La confiance, garantie indispensable à toutes ces confidences et qui caractérise leurs relations, ne s’est pourtant pas faite en un seul jour. Ce sont bien souvent au terme d’une longue collaboration, que les personnes ont appris à se connaître les unes les autres et à se faire confiance mutuellement.

Stéphane, au sujet de son coming out : "Bon cela ne s’est pas su tout de suite, euh… Je dirais après une année ou quelque chose comme cela".

Aude : "… Et puis des gens à qui tu auras envie de te confier, ou des gens avec qui tu travailles depuis longtemps et que tu sais que tu peux avoir entière confiance…".

Il existe cependant des disparités entre les enseignants interviewés au sujet de la notion d’intimité. En effet, chacun semble avoir sa propre définition de l’intimité et ils ne sont donc pas tous prêts à avouer les mêmes éléments tirés de leur vie intime à leurs collègues. Car, même si "les notions de limite et de barrière sont des notions nécessaires à la construction de la conscience de soi" (Lipiansky, 1990, 41), ces dernières sont propres à chacun. Il s’agit ici de la frontière que chaque personne met entre son identité privée et son identité sociale.

A notre question : "Et alors y a-t-il certaines facettes de ta vie personnelle que tu ne te vois pas aborder avec tes collègues "?, Aude nous a répondu : "Oui quand même il y a des choses… (rires)".

Martine, concernant son homosexualité : "Mes collègues sont aujourd’hui tous au courant de cette facette de ma personnalité donc voilà".

Sabrina : "Je n'ai pas tellement de domaines que je pourrais cacher… A part peut-être de ma vie sexuelle (rires)… Mais à part cela… Même la dernière fois j'ai eu un problème avec mon copain ça m'a pas dérangé d'en parler avec des collègues…".

Avoir des collègues avec lesquelles on entretient des relations très amicales et envers qui on peut se confier librement ne signifie pas pour autant qu’il n’existe aucun trouble ou malaise.
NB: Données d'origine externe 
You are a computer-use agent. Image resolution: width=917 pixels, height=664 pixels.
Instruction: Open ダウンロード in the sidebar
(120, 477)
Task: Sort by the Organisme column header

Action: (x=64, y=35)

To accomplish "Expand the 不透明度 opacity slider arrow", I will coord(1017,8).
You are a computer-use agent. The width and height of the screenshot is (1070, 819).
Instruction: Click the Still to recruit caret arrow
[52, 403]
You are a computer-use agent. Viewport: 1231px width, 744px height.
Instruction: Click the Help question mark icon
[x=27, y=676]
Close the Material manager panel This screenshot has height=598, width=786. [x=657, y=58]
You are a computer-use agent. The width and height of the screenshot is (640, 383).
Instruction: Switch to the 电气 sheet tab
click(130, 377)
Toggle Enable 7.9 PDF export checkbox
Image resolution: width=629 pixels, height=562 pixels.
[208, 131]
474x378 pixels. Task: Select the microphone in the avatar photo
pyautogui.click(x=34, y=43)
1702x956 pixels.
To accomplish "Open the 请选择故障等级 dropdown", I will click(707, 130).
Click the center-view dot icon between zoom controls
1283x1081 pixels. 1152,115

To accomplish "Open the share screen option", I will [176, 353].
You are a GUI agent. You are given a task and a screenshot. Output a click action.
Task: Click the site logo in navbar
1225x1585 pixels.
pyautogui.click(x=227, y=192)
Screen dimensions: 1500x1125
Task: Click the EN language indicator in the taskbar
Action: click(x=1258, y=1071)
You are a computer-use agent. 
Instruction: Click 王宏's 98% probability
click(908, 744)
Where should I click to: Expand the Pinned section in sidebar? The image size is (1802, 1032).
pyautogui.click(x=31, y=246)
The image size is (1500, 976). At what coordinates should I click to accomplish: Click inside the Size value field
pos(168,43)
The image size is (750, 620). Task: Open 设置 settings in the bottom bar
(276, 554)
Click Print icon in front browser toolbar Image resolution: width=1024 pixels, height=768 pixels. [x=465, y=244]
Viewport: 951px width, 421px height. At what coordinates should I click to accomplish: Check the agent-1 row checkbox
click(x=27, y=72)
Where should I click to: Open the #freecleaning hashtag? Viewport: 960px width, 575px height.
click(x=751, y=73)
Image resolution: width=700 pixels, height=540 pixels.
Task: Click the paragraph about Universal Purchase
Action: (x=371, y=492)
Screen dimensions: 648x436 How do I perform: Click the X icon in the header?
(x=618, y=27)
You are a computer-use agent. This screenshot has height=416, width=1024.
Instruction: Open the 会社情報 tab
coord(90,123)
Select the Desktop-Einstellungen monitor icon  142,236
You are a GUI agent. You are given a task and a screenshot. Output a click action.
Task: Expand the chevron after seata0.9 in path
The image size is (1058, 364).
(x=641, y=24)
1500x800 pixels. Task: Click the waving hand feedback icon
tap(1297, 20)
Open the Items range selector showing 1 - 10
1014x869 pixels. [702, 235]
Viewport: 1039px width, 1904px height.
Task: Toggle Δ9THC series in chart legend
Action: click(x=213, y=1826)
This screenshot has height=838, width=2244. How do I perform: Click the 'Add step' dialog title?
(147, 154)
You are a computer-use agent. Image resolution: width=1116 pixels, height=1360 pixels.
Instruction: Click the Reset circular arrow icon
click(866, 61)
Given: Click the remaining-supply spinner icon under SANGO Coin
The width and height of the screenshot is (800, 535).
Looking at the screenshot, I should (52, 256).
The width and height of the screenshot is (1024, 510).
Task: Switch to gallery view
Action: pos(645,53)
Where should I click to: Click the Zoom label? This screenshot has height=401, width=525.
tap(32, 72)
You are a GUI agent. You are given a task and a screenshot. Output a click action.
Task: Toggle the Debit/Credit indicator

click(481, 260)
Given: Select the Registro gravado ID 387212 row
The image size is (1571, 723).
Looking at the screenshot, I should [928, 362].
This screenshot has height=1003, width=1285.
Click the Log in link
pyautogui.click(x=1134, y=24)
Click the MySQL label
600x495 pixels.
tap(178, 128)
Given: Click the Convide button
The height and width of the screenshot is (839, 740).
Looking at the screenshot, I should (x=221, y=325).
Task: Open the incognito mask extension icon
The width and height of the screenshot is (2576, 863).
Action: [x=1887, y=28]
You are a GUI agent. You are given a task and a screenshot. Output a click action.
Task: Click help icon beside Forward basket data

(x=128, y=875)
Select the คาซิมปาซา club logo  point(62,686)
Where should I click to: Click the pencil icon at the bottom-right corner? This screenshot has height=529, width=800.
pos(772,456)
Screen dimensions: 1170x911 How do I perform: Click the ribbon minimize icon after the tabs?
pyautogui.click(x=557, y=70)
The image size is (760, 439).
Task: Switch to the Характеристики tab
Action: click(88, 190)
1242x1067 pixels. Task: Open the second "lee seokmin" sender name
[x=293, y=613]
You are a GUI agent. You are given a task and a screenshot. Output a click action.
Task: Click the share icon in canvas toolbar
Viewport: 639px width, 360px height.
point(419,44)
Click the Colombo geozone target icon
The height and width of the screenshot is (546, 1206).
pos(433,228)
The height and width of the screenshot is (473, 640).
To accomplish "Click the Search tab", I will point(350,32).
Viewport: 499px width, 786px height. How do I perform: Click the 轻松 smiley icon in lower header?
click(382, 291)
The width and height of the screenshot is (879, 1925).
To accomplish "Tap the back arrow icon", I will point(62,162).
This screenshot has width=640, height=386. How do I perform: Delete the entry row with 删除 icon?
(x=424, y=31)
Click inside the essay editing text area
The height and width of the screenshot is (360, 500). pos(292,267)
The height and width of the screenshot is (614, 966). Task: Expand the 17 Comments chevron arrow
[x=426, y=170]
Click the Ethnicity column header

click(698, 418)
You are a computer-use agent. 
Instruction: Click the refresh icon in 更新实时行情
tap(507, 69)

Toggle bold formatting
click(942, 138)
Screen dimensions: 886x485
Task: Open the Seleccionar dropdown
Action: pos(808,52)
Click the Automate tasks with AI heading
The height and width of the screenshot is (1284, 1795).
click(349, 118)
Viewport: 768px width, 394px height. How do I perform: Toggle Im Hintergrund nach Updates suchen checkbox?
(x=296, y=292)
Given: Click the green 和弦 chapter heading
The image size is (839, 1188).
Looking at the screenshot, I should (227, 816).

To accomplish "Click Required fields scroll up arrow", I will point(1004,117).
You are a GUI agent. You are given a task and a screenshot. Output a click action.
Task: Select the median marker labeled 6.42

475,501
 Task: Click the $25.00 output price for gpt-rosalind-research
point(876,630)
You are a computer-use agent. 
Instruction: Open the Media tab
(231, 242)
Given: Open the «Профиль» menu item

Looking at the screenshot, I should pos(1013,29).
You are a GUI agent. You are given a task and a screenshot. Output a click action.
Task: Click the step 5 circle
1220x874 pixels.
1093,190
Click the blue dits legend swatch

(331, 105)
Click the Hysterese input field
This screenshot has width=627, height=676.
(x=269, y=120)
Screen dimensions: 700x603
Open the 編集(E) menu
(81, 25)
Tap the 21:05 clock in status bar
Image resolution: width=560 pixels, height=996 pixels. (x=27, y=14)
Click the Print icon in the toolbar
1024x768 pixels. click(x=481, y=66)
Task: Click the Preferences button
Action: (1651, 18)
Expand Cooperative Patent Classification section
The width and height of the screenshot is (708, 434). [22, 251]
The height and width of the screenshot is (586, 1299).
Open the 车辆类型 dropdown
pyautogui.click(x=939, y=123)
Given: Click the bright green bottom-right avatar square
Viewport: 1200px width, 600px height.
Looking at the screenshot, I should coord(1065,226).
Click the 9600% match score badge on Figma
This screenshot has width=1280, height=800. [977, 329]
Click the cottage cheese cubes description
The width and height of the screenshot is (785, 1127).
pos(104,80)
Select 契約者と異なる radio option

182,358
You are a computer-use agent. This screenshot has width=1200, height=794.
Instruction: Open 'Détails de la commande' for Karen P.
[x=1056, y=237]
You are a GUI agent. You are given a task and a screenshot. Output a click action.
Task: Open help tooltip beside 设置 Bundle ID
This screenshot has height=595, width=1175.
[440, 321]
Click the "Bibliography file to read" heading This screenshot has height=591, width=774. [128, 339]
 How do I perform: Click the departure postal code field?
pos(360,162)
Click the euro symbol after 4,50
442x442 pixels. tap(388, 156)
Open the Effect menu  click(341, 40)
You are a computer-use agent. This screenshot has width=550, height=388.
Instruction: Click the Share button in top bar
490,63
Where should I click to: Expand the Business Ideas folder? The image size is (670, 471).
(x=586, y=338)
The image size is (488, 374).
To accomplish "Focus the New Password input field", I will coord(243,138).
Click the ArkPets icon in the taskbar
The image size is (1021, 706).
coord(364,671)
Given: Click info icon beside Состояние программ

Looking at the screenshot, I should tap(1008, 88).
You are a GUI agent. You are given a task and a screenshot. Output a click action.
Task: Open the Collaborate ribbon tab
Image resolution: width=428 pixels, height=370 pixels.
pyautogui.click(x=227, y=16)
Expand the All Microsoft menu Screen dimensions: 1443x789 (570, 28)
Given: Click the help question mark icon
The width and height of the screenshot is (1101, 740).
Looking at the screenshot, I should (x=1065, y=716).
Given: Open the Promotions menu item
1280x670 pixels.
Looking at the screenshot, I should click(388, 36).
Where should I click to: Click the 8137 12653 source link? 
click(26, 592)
C’est notamment le cas de Martine, qui a avoué son homosexualité à l’ensemble de ses collègues et qui avoue, lorsque le sujet de l’homosexualité est abordé en salle des maîtres : "C’est un peu gênant pour moi parce que tu sens que dans l’esprit de certains, pas de tous, c’est encore quelque chose de mal alors c’est un peu gênant et je me sens un peu mal à l’aise mais cela fait partie du truc". Cette enseignante semble donc avoir des difficultés à assumer une composante majeure de son identité sexuelle qui est dès lors devenue une identité sociale auprès de ses collègues. Dès lors, "la gêne des uns contribue au rejet des autres et au silence de tous" (De Gaulejac, 1996, 33). Il en va de même pour la jeune enseignante Sabrina : "Et là ouais je vais devoir m'affirmer et dire attend on est là en tant que collègues et ouais… Me

positionner soit en tant que collègue soit en tant que maîtresse de son enfant, mais ça va pas être facile…". Cette dernière peine en réalité à trouver un véritable équilibre entre deux statuts (celui d’enseignante et celui de collègue), deux éléments qui font désormais partie intégrante de son identité sociale. Enfin, une seule enseignante, en l’occurrence Géraldine, avoue ouvertement penser qu’il existe un lien extrêmement fort entre l’identité sociale et l’identité privée : "Je dirais forcément parce que à partir du moment où on se confie à quelqu'un le rapport change (…) forcément. Je pense que ça influence… Disons je collabore plus facilement avec des gens avec qui j'ai plus d'affinités…".

En résumé, il nous est possible de conclure que les relations entre collègues qui débouchent sur une amitié de plus ou moins grande intensité, constituent le meilleur terrain d’expression de l’intimité au sein du monde professionnel. En effet, ces dernières offrent une confiance ainsi qu’une confidentialité qui sont toutes deux indispensables aux confidences d’éléments issus de l’intimité d’une personne. Cependant, il convient de noter que l’élément "temps" représente une variable primordiale à l’établissement de ces conditions nécessaires à la libre expression de l’intimité et qu’il ne paraît que peu probable que de telles confidences soient envisageables entre collègues à très court terme.